# WORK TO BE COMPLETED
Reproduce each entry exactly.

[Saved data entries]
___

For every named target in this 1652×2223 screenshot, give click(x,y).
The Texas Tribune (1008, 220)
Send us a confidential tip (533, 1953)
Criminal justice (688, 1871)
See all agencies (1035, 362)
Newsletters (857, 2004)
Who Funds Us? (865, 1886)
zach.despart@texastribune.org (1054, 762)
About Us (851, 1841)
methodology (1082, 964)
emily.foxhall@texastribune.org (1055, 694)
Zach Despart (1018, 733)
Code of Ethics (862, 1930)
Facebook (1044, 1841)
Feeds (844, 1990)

___

# RESPONSE BOX
For every named target in this 1652×2223 screenshot, give click(x,y).
The Texas Tribune (1008, 220)
Send us a confidential tip (533, 1953)
Criminal justice (688, 1871)
See all agencies (1035, 362)
Newsletters (857, 2004)
Who Funds Us? (865, 1886)
zach.despart@texastribune.org (1054, 762)
About Us (851, 1841)
methodology (1082, 964)
emily.foxhall@texastribune.org (1055, 694)
Zach Despart (1018, 733)
Code of Ethics (862, 1930)
Facebook (1044, 1841)
Feeds (844, 1990)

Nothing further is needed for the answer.